El coste de las obras, que ya parece exorbitante a los ojos de la población brasileña, se va agrandando. El presupuesto inicial de 5.389 millones de reales (casi 2.400 millones de dólares), solo para los 12 estadios, ya aumentó el 30 por ciento, según la Contraloría General de la Unión.
Pero ese presupuesto aún puede crecer, pues falta mucho para concluir los proyectos, que llevan un gran retraso e incluyen obras de mejoramiento del transporte urbano de pasajeros para las multitudes esperadas el próximo año. Para la mayoría de ciudadanos, la corrupción es el gran factor del encarecimiento.

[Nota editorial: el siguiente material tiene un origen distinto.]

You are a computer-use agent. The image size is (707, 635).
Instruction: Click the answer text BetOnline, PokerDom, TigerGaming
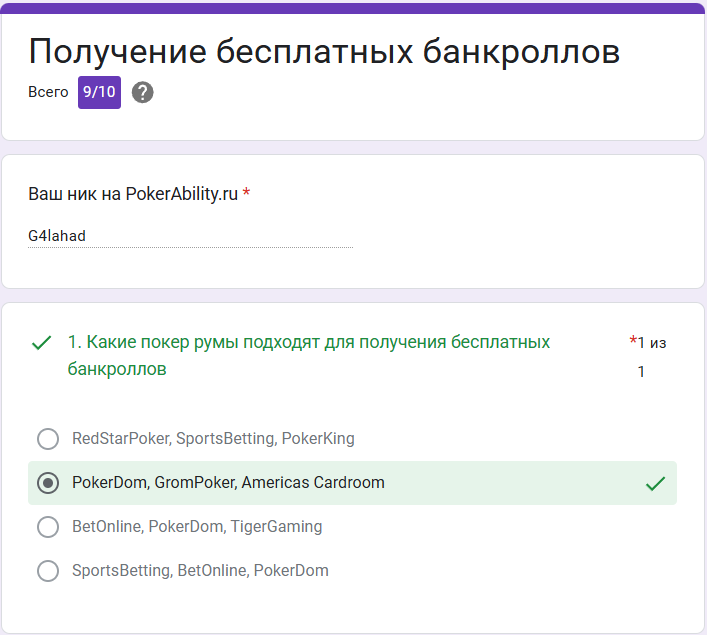tap(197, 526)
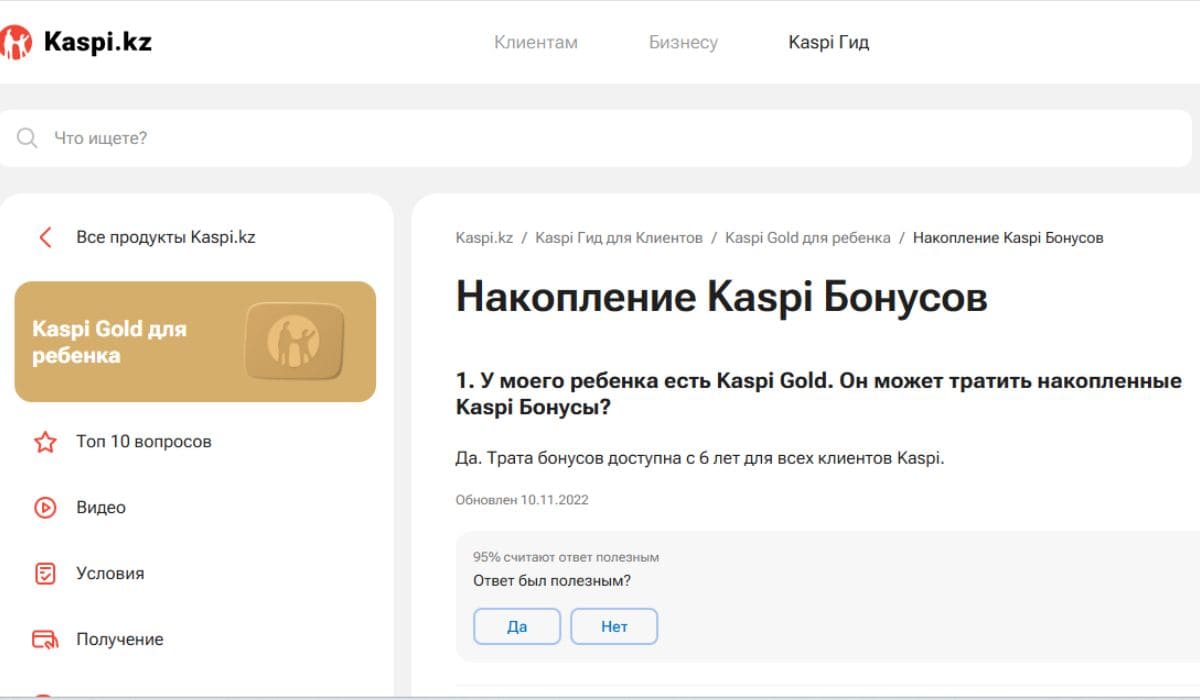This screenshot has height=700, width=1200.
Task: Select the Kaspi Гид header tab
Action: tap(828, 42)

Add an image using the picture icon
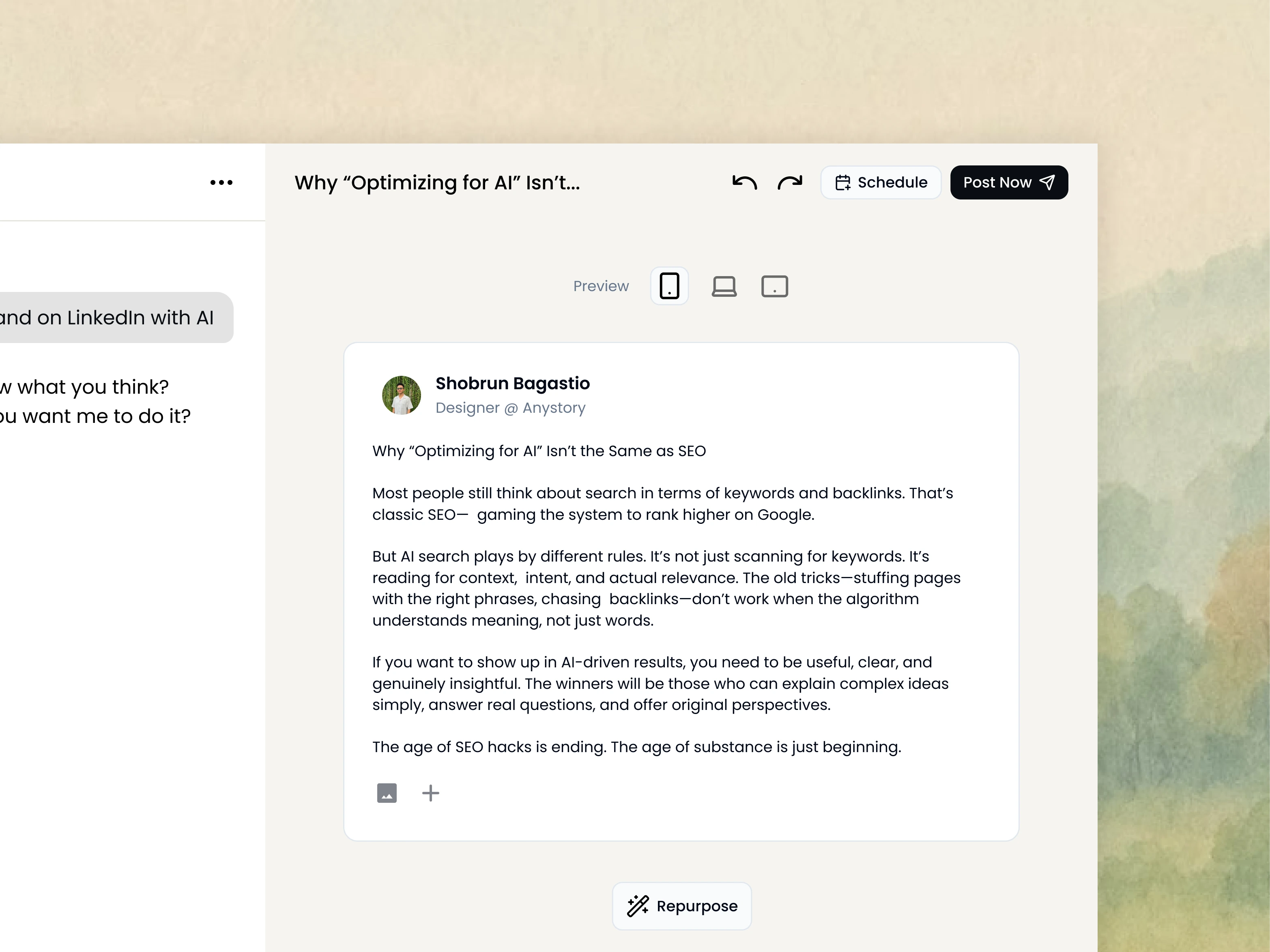[x=387, y=793]
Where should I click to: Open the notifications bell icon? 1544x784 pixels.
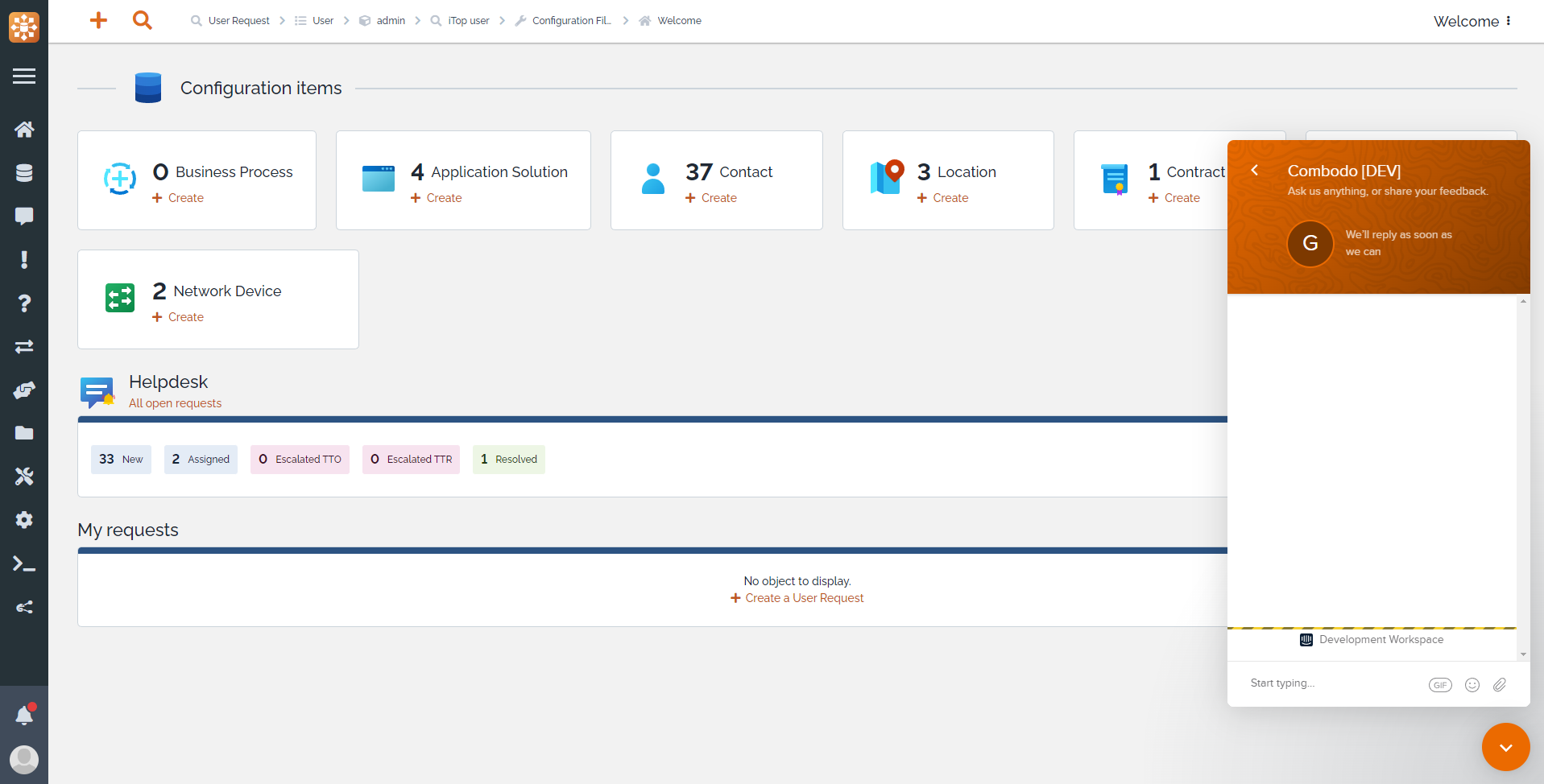24,715
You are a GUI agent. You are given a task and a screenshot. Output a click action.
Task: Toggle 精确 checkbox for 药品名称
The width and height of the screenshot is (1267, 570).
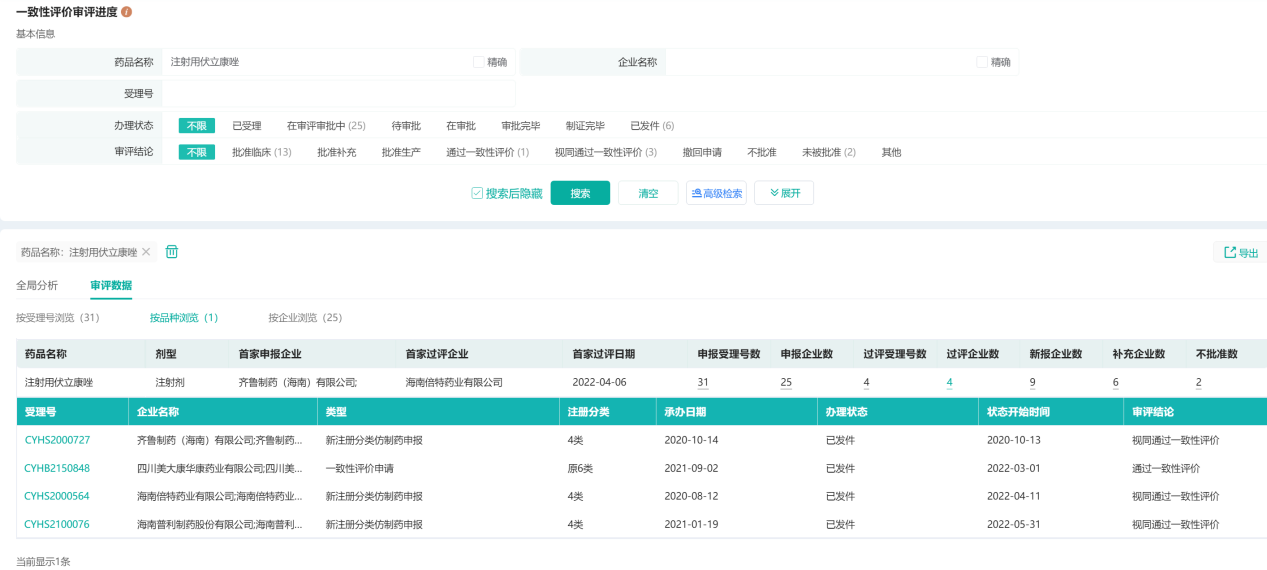(479, 62)
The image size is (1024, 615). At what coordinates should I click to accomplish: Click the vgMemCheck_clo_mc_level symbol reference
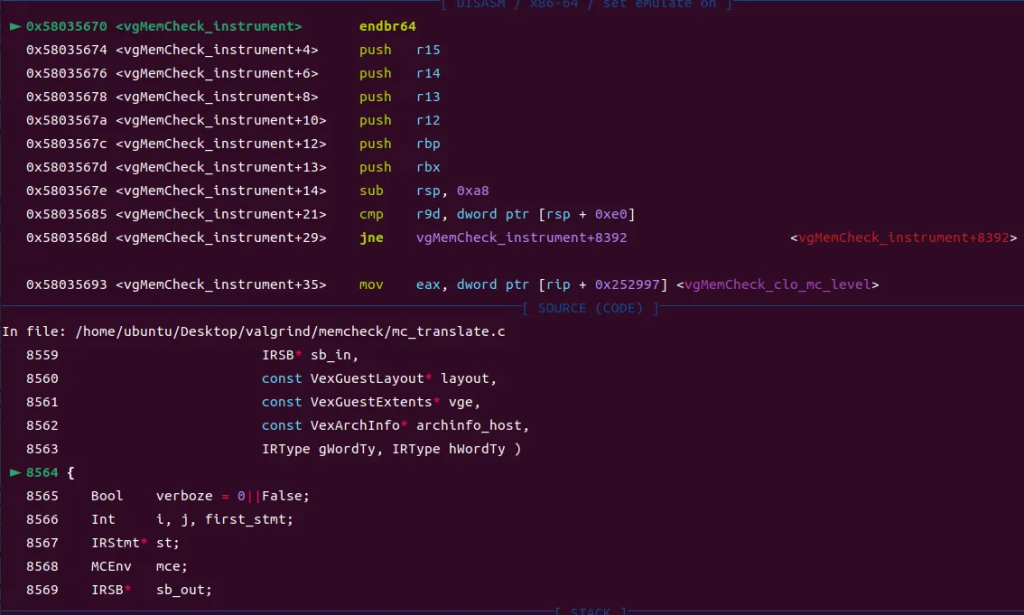(x=777, y=285)
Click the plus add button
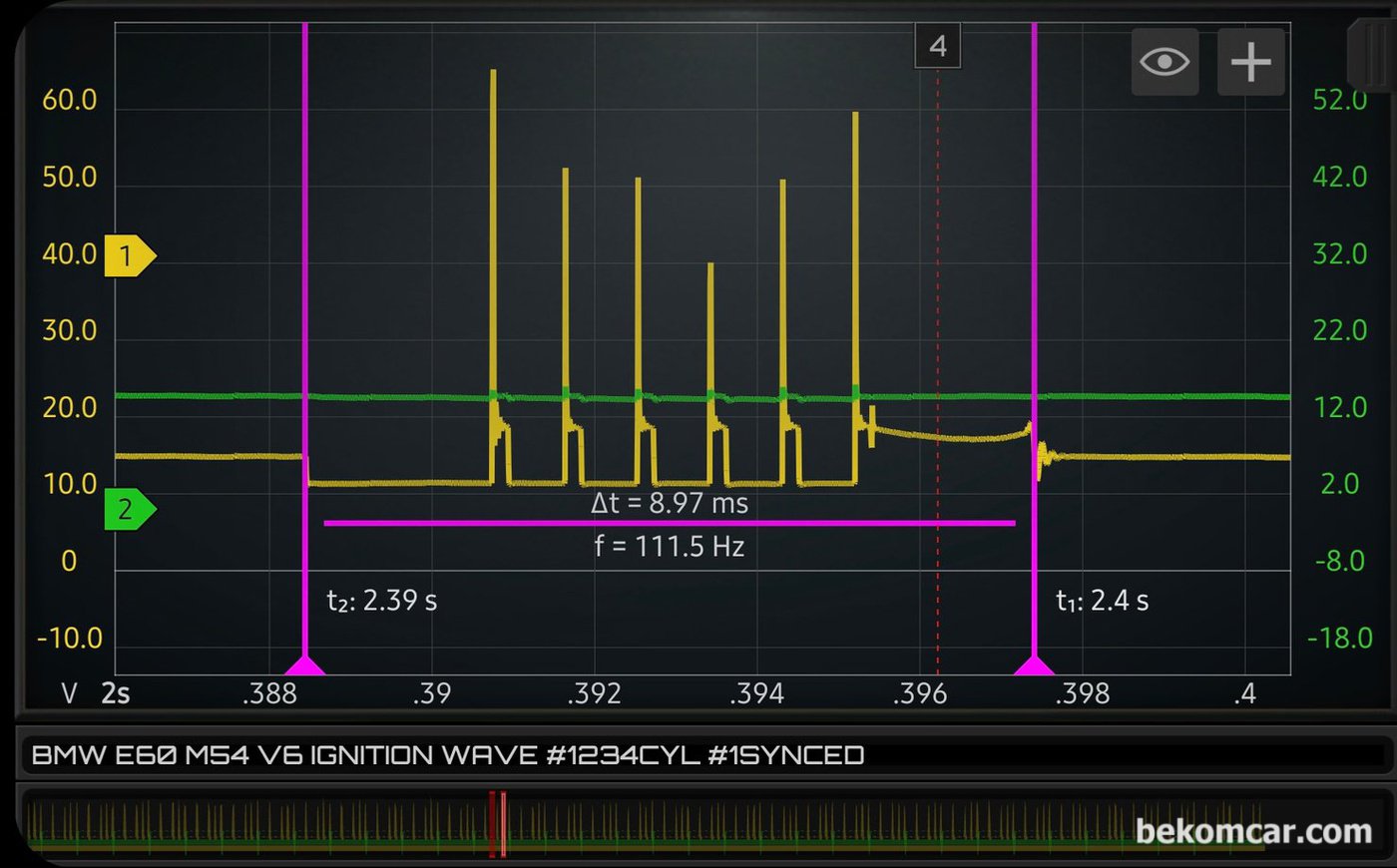Viewport: 1397px width, 868px height. coord(1250,62)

El lujo de los nuevos templos del fútbol es otra queja. Los pobres se van excluyendo del espectáculo en el que han sido mayoría, por el elevado precio de las entradas.
El nivel de calidad exigido se ha convertido en una referencia irónica en las protestas que han recorrido las calles de las principales ciudades del país. «Queremos el estándar FIFA» en educación, salud y otros servicios, como transportes públicos, reclaman los manifestantes en sus miles de pancartas. La FIFA opera como «un Estado dentro de nuestro Estado», es hoy «el verdadero presidente del país», declaró el exjugador Romario de Souza Faria, en un video que divulgó por Internet en apoyo a las protestas, criticando imposiciones de los jefes del futbol mundial. Romario, héroe del triunfo brasileño en la Copa Mundial de 1994 en Estados Unidos, es hoy diputado por el Partido Socialista.
Colombia fue el único caso de un país que renunció a ser sede de una Copa Mundial, la de 1986 que se transfirió a México. El gobierno colombiano de entonces rechazó las condiciones requeridas por la FIFA, argumentando que los recursos serían mejor invertidos en educación, salud y otras áreas sociales, promesas que, empero, aparentemente no se cumplieron.
En los últimos años han surgido Comités Populares en las 12 capitales que serán sede de partidos oficiales ,para denunciar los impactos de la Copa Mundial de 2014 y movilizar a la población en contra, especialmente los afectados por las obras. En Río de Janeiro, en particular, el tema se amplía por los previstos Juegos Olímpicos de 2016 y el escarmiento de los Juegos Panamericanos de 2007, que costaron cuatro veces el valor anunciado y no dejó casi nada como legado.
Esos comités encabezaron manifestaciones que, junto con las marchas contra el aumento de los billetes de autobús en São Paulo, desataron la ola de protestas sin precedentes que acabaron por estremecer las instituciones políticas brasileñas, al destacar la crisis de representatividad de los partidos y de los poderes Legislativo y Ejecutivo. En junio coincidieron la Copa Confederaciones y el encarecimiento del transporte urbano que operaron como detonantes de la rebelión generalizada. No es contra el futbol sino contra la corrupción y el destino dado a los recursos públicos que faltan en sectores sociales claves, explicaban las pancartas en las calles.
Pero se apagó el estereotipo de Brasil como «país del futbol» y de su selección como «la patria de botines». Más importante que ser campeón en la Copa es tener mejores servicios públicos y gobernantes y menos corrupción, expresaban las protestas, que han derrumbado la popularidad de la presidenta Rousseff del 57 a 30 por ciento.